I would like to either prove or disprove the following. Essentially, I would like to see if two definitions for continuity (for a function $f:E \to \mathbb{R}$) are equivalent. The $ε$-$δ$ definition should be equivalent to Ross' definition for continuity in his Elementary Analysis (2nd Ed, p. 124). The second definition is motivated by Royden's definition for a continuous function from one topological space to another. (Real Analysis, 1st Ed, p. 126).
Let $f:E \to \mathbb{R}$ where $E\subseteq \mathbb{R}$.
Let $τ:=\{X\subseteq \mathbb{R} : X$ is an open set in $\mathbb{R}$ (under the usual metric) $\}$
Let $τ_E:= \{U \cap E : U \in τ\}$.
Then the following are equivalent:
- $\forall x_o \in E \forall ε>0 \exists δ>0 \forall x \in E[|x-x_0|<δ \to |f(x)-f(x_0)|<ε]$
- $\forall U\in τ[f^{-1}(U) \in τ_E]$
I tried proving the "forward direction" that the first definition implies the second as follows. Let $U \in τ$. Ιf $f^{-1}(U)$ is empty, we're done, so suppose not. Take $x_0 \in f^{-1}(U)$. Then $f(x_0) \in U$ and so there is a $ε>0$ such that $(f(x_0)-ε,f(x_0)+ε)\subseteq U$. Choose $δ>0$ such that $\forall x \in E[|x-x_0|<δ \to |f(x)-f(x_0)|<ε]$. Then $(x_0-δ, x_0+δ) \cap E \subseteq f^{-1}(U).$
In the special case that $E=\mathbb{R}$, it is easy to see that $x_0$ must be an interior point of $f^{-1}(U)$. Since $x_0$ was chosen arbitrarily, this would imply that $f^{-1}(U)$ is open in $T_ \mathbb{R}$ if $E=\mathbb{R}$
However, in the general case, I do not see how to prove that $f^{-1}(U) \in τ_E$.
The "backward" direction, however, I have been able to prove as follows.
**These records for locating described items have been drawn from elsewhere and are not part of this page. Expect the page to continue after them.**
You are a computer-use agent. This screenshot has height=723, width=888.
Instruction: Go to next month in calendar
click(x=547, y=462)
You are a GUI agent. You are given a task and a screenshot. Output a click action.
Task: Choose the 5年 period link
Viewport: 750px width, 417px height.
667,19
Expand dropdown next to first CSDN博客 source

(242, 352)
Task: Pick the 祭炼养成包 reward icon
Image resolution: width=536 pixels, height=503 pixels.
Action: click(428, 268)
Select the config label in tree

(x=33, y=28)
Let $x_0 \in E$ and $ε>0$. We have $f^{-1}((f(x_0)-ε,f(x_0)+ε)) \in τ_E$. Write $f^{-1}((f(x_0)-ε,f(x_0)+ε))=O \cap E$ for some $O \in τ$.
$x_0 \in O \cap E$, so there is a $δ>0$ such that $(x_0-δ,x_0+δ) \subseteq O$.
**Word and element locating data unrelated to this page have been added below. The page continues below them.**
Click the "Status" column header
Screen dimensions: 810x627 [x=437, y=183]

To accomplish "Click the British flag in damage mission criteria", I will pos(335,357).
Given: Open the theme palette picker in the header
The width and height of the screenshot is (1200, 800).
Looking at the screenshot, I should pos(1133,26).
So $\forall x \in E [x \in (x_0-δ,x_0+δ) \to x \in O \cap E]$.
So $\forall x \in E [|x-x_0|<δ \to f(x) \in (f(x_0)-ε,f(x_0)+ε)]$ and we're done.
__
I have been able to prove the backward direction but am having trouble with the forward direction.
If we are able to show that $f^{-1}(U)=V\cap E$ where $V$ is an open set in $\mathbb{R}$, then we are done.
Clearly you were able to show that for every $x_{0}\in f^{-1}(U)$, $\exists\ \delta_{x_{0}}>0$ such that $$(x_{0}-\delta_{x_{0}},x_{0}+\delta_{x_{0}})\cap E\subseteq f^{-1}(U)$$ $$\therefore f^{-1}(U)\subseteq \cup_{x_{0}\in f^{-1}(U)}(x_{0}-\delta_{x_{0}},x_{0}+\delta_{x_{0}})\cap E$$ $$\therefore f^{-1}(U)=\cup_{x_{0}\in f^{-1}(U)}(x_{0}-\delta_{x_{0}},x_{0}+\delta_{x_{0}})\cap E$$ Let $V=\cup_{x_{0}\in f^{-1}(U)}(x_{0}-\delta_{x_{0}},x_{0}+\delta_{x_{0}})$ which is open in $\mathbb{R}$. $$f^{-1}(U)=V\cap E$$